Judging by these two short pieces–one yesterday, one today–the Kansas Supreme Court’s decision last Friday to extend to juvenile defendants the right to a jury trial has prompted some concerns among legal professionals who fear they’ll need to absorb an increased caseload without being given the necessary resources. Wichita ABC affiliate KAKE ran a segment last night on the premise that the decision will “take a toll” on a system that’s already stretched thin. Phil Journey, an attorney in Wichita and a Republican State Senator, was interviewed at length. “This will put more strain on the court system because even though the number of cases won’t change, the amount of court time required for each case will certainly increase,” Journey said. And according to this editorial in today’s Wichita Eagle, “Legislators and locals had better be thinking how to pay for this sweeping new mandate.”
The primary focus of concern, according to both pieces, is the new juvenile justice complex in urban Sedgwick County, which handles many of the state’s young offenders but was not designed to handle jury trials. Judge James Burgess, chief juvenile judge of the Sedgwick County District Court, told the Eagle‘s editorial board that “the whole state’s going to pay” in additional jury fees and lawyers’ fees. From the editorial:
The ruling means that Sedgwick County’s new juvenile justice complex is insufficient, because it has no room for jury deliberation. Burgess already was “back to having too many judges and not enough courtrooms,” because juvenile court is scheduled to gain a fifth judge in January to handle its existing cases. Burgess also newly needs access to the jury pool.
Burgess, the editorial adds, may be sensitive not only to the potential cost burden but also to the Court’s description of the Kansas juvenile justice system as one that has drifted so far from a mission based on rehab and toward one aimed at punishment that denying juveniles the right to a jury trial in what is now a de facto adult system would be unconstitutional.

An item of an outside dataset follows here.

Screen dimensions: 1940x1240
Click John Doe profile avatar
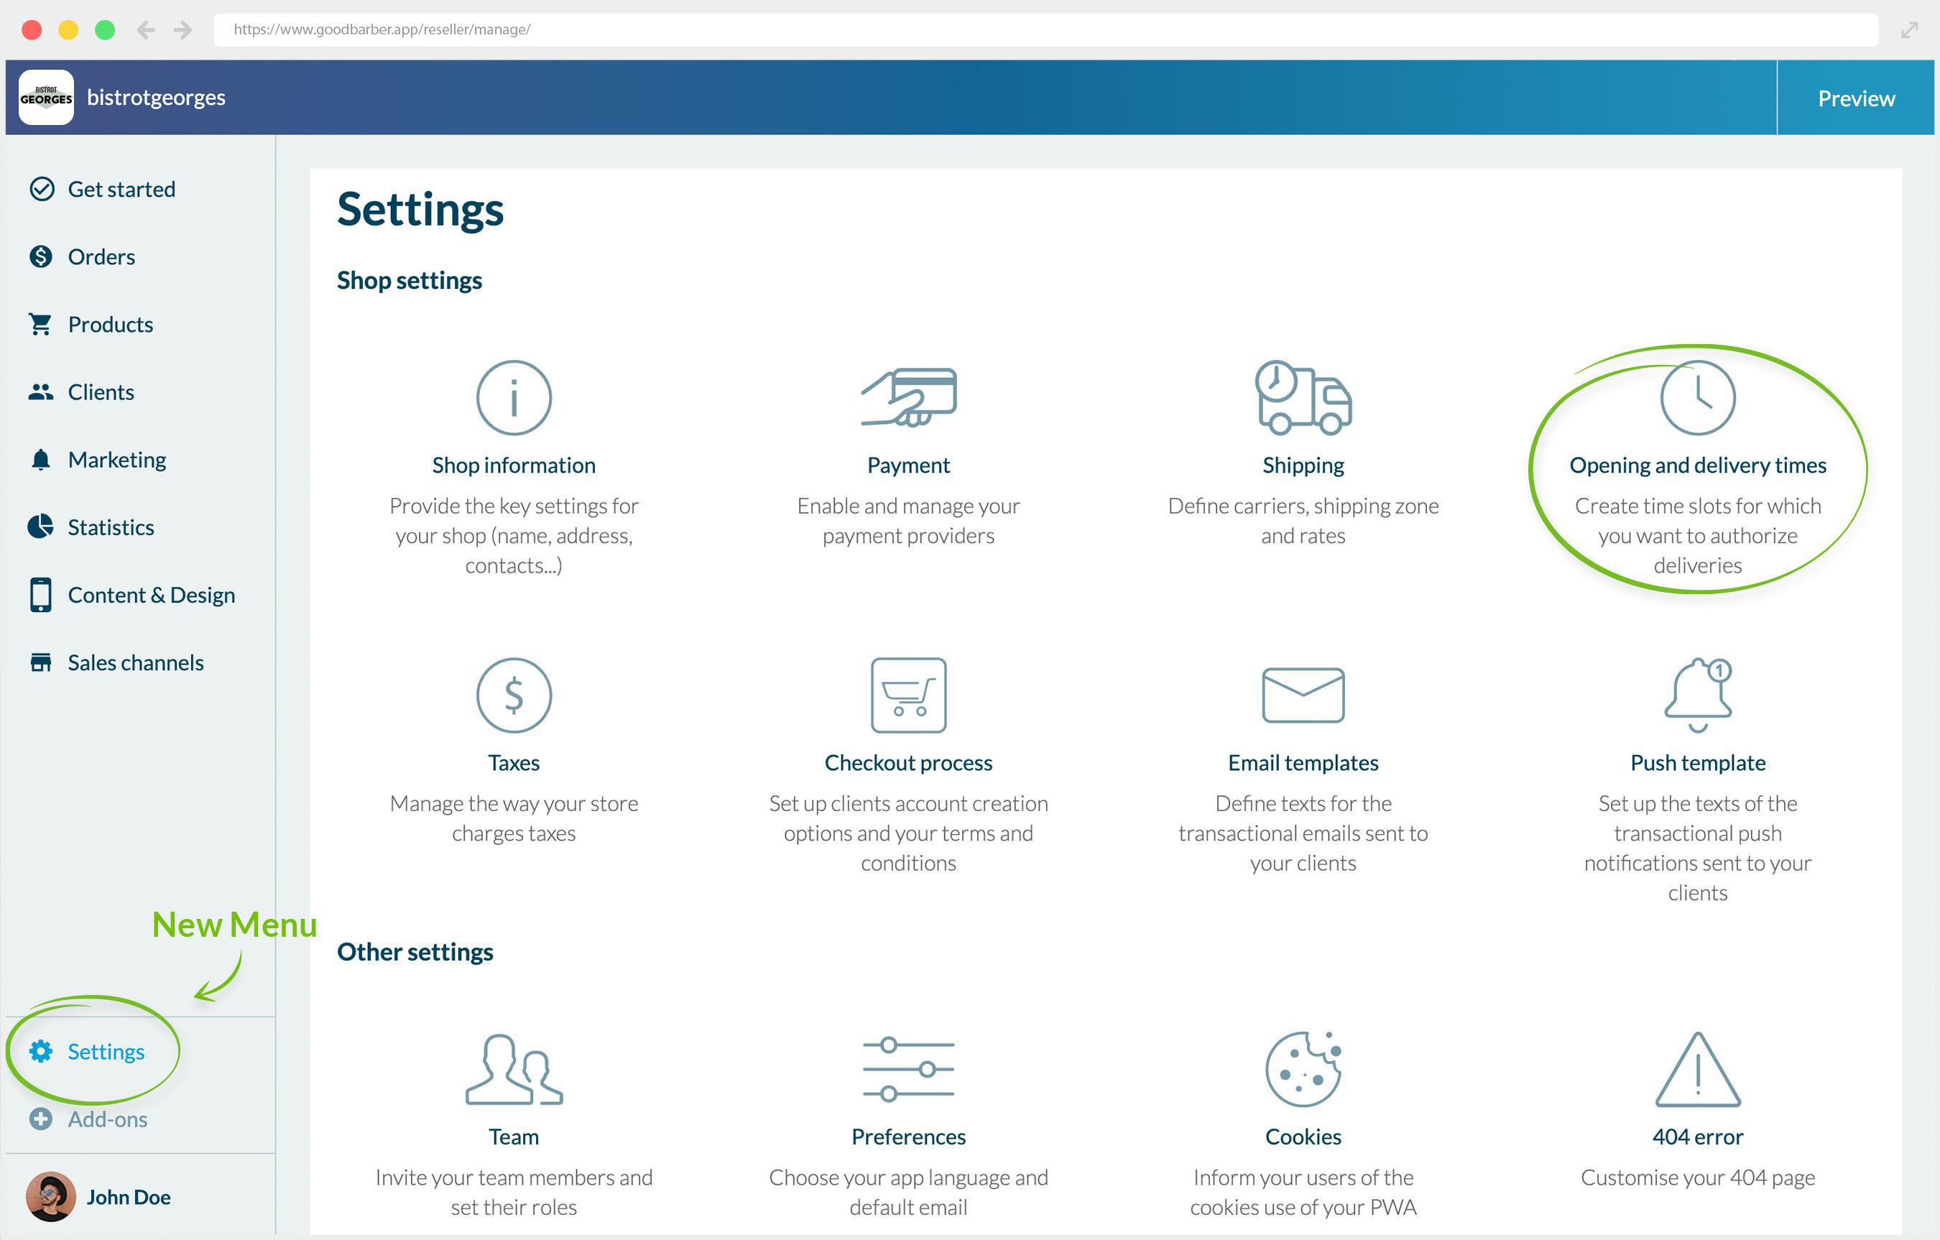[51, 1196]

I don’t have any particular insight into whether the concerns raised in these articles are valid–whether, that is, the Kansas juv court system will need an infusion of resources to handle an anticipated uptick. If more money is needed to fulfill the court’s mandate, then more money should be allocated. I would add, though, that the long-term goal should not be to properly equip the Kansas juvenile justice system with the resources and procedures necessary to mirror the Kansas criminal justice system. If the state is directing money toward juvenile justice, I’d prefer to see a good portion of it going toward reform efforts so that ten, twenty years from now, the state system may have two fully functioning, fully staffed, fully resourced systems with distinctly different procedures, carrying out distinctly different missions.